マット・リドレー著、イノベーションのジレンマを読みました。
ここ数年イノベーションというワードをよく目にするようになりました。
次のイノベーションは、とか、自社でイノベーションを起こす、とか、イノベーションの起こし方、とか。
確かにイノベーションを起こすぞ!という姿勢や言葉は次の時代を拓かんとする高揚感からか、心地の良いものとして受け止めてしまいます。
しかし一歩引いてみてみると、イノベーションとはいったい何なのだろうか、どうやって起こるのか、どういった類の人が起こすのか、ということが気になり、とてもあいまいな言葉だと思いませんか?
世間で語られるイノベーションという言葉ですが、その本質に迫った一冊なのではないでしょうか。
本書ではこれまでの歴史のなかで劇的に人々の生活を変えてきたイノベーションの事例をもとに、そこに共通する条件からイノベーションとは何か、どのような条件下でどういった人が起こすのかを解説しています。
私個人としては自分がイノベーションに対して抱いていたイメージとは違った内容がイノベーションにまつわる話として描かれており、なるほどそういった見方もあるのかと刺激になりました。
イノベーションといえば?と聞かれれば直近ではGoogleやIPhone、コンピューターがぱっと思い浮かびます。古くからさかのぼれば、人々に夜の暮らしを提供するようになった電球や、移動を劇的に変えた鉄道など、今の人々の暮らしに欠かせない多くのものがイノベーションによって生み出されています。
(こう見てみると、今の自分の生活も連綿とした歴史に地続きで存在しているということを実感します。)

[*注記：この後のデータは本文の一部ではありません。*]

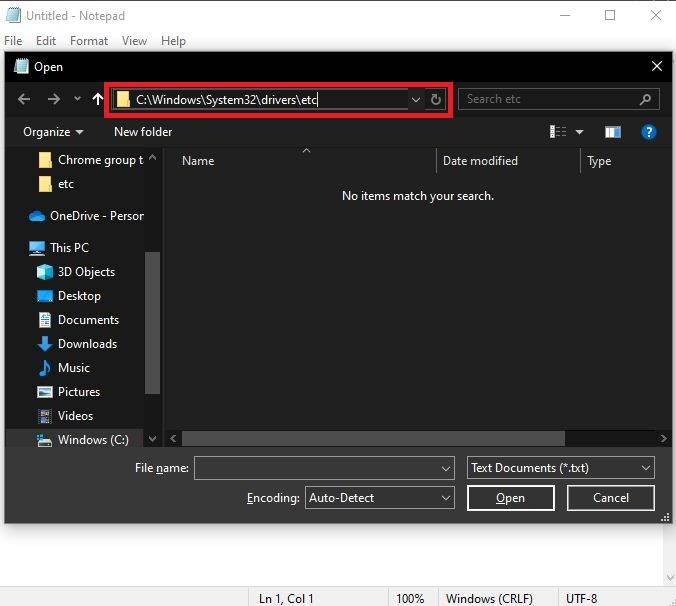Click the search magnifier icon
The image size is (676, 606).
click(x=645, y=100)
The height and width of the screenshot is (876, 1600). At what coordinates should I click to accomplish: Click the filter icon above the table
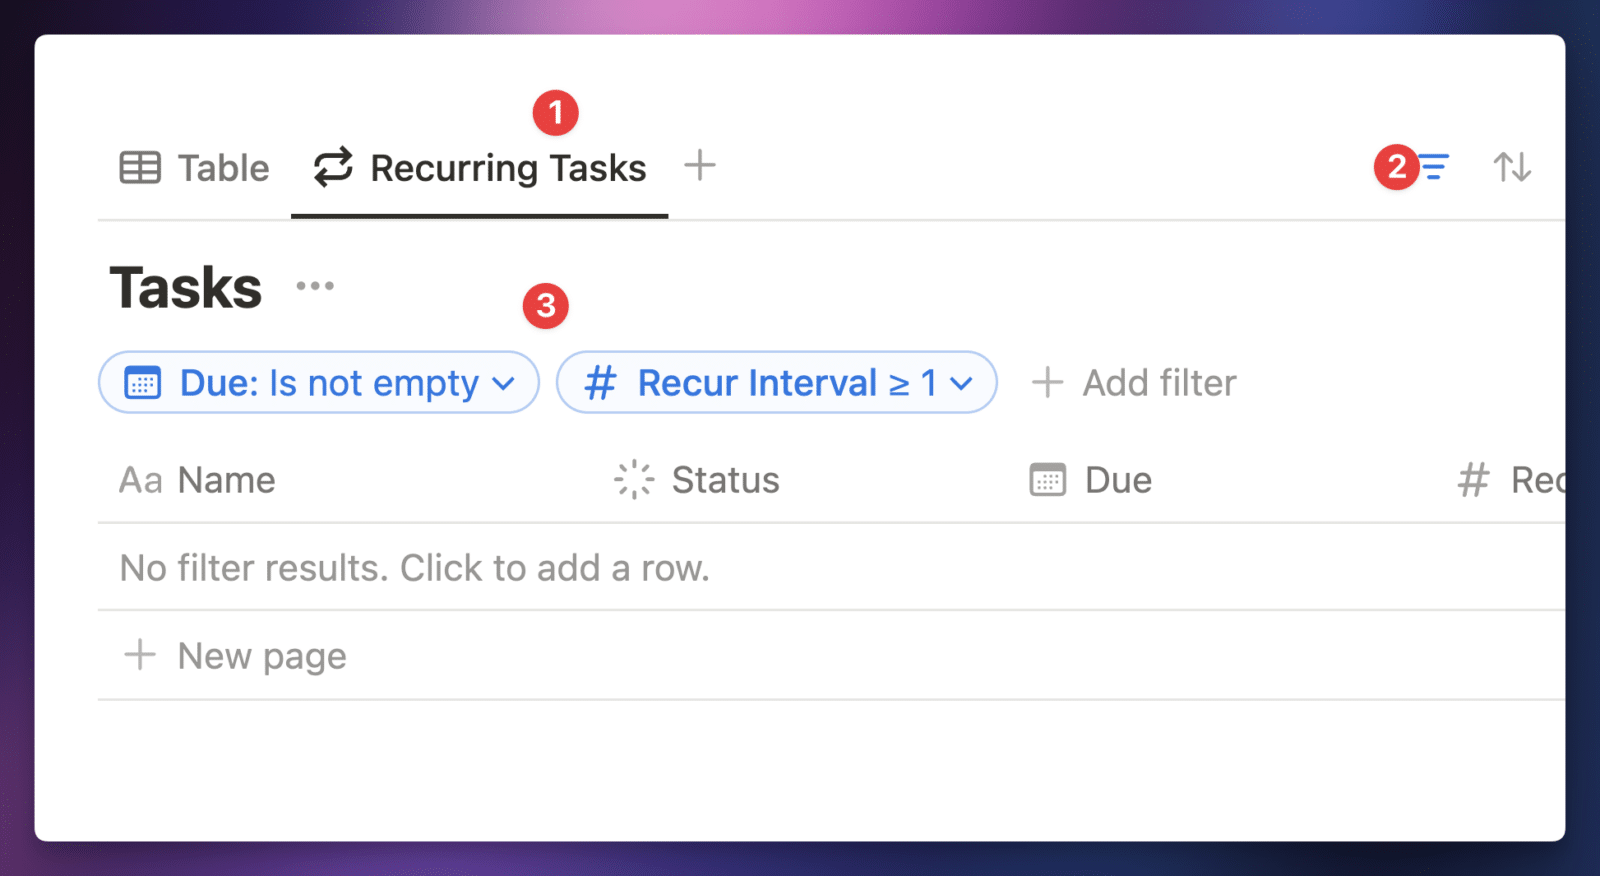click(x=1435, y=167)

「イノベーション」といわれたときに、GoogleやAppleといった企業のトップだったラリー・ペイジやスティーブ・ジョブスなど、特定のとても秀でた個人(とその企業)が多くの人の頭に浮かぶのかなと思います。
私も本書を読む前はそうでした。
しかしながら、イノベーションに必要な要素として筆者は別の条件を掲げます。
世の中でのある種の常識として自分が考えてしまっていたものが覆されることは読書の醍醐味であり、本書もそれを楽しませてくれる本でした。
また、昨今の政治や経済の流れがイノベーションに与える負の影響についても言及しており、これもまた現在の流れがある一面においては必ずしも正解であるとは言えないという指摘で痛快でした。
「イノベーション」という言葉に対してただ受け身になるのではなく、その正体が何なのか理解したい方にはおすすめできる本だと思います。